With Apple’s recent announcement that the iPhone 5S will feature Touch ID I thought it apt to explore the subject of biometrics as it related to information security and provide some clarity on some of the jargon you might hear used around this topic.
For anyone responsible for information security within an organisation access control is often the biggest headache. In formal, ISO standard terms, access control is the ability to permit or deny the use of an object (a passive entity, i.e: a system or file) by a subject (an active entity, i.e: a person or process). Traditionally passwords and personal IDs or passes have been used as security measures to prevent either access or use of premises or data by unauthorised personnel. We’ve all seen the news items however about how frequently these security measures are breached, which is perhaps where biometrics fit in.
Biometrics is based on the third factor of authentication – something you are. Rather than the other two factors – something you know (your PIN) or something you have (a credit card).
Examples of biometric identification come in the form of fingerprints, voice recognition or iris patterns. Obviously Apple’s Touch ID is a form of fingerprint identification in the new iPhone 5S. Fingerprint biometric systems are the most common biometric systems in place today. It appears the system Apple are using is a finger print scan system, which only stores sample points of the users fingerprint. This is the right move from a security perspective as no one can re-create the fingerprint in its entirety.
Accuracy is critical to any biometric system, another important factor is the system’s ability to detect or reject forged or counterfeit input data. False Reject Rate (FRR) or type 1 error, False Acceptance Rate (FAR) or Type 2 error are common terms when dealing with the accuracy of a system. FRR is the % of authorised users to whom the system incorrectly denies access while FAR is the % of authorised users to whom the system incorrectly grants access. Crossover Error Rate (CER) is the point which FRR is equal to FAR.

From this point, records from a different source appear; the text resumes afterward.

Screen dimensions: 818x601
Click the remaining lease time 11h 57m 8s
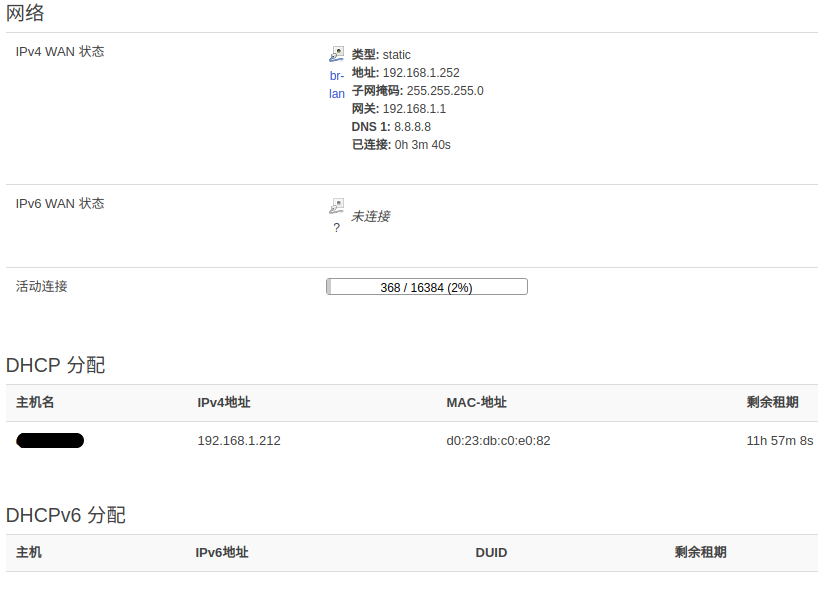[779, 441]
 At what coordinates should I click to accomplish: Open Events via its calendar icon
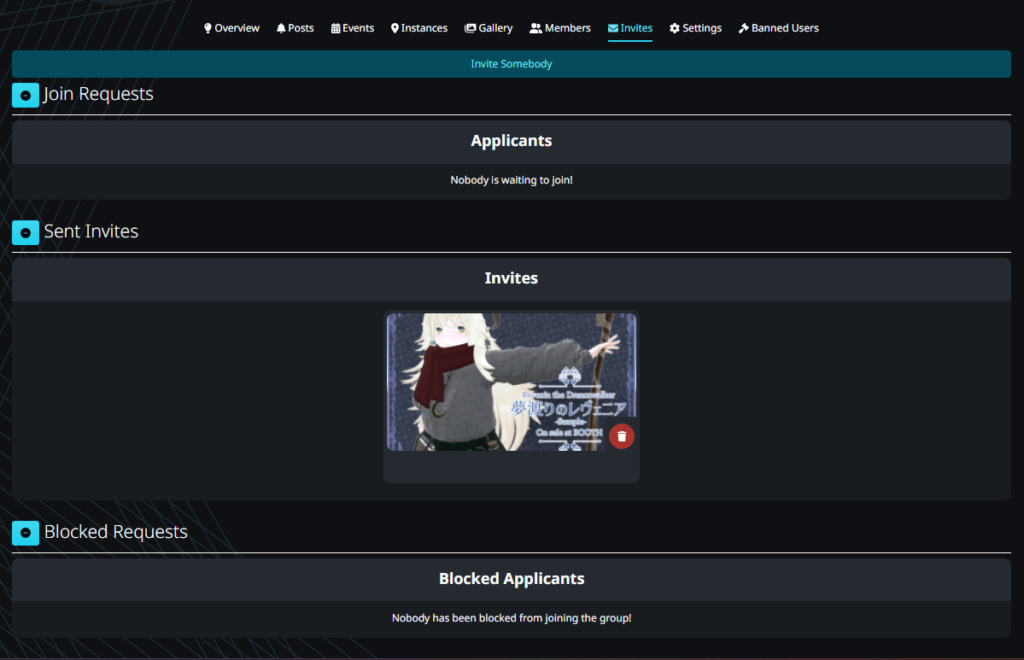pos(336,28)
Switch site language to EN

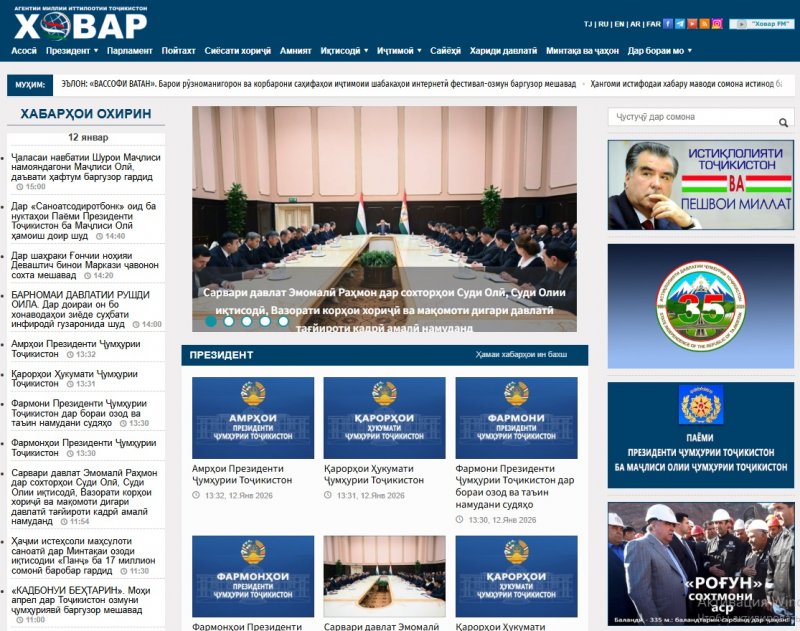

We should not be seeing any type 2 errors on the new iPhone as this would make Touch ID flawed. I applaud Apple for giving users the option to do away with a basic PIN or password. The password alone is coming to the end of its natural useful lifecycle. Time will tell if fingerprint authentication in mobile devices becomes more common place but with many people storing vast amounts of personal data on their mobile devices it would seem like a sensible information security move.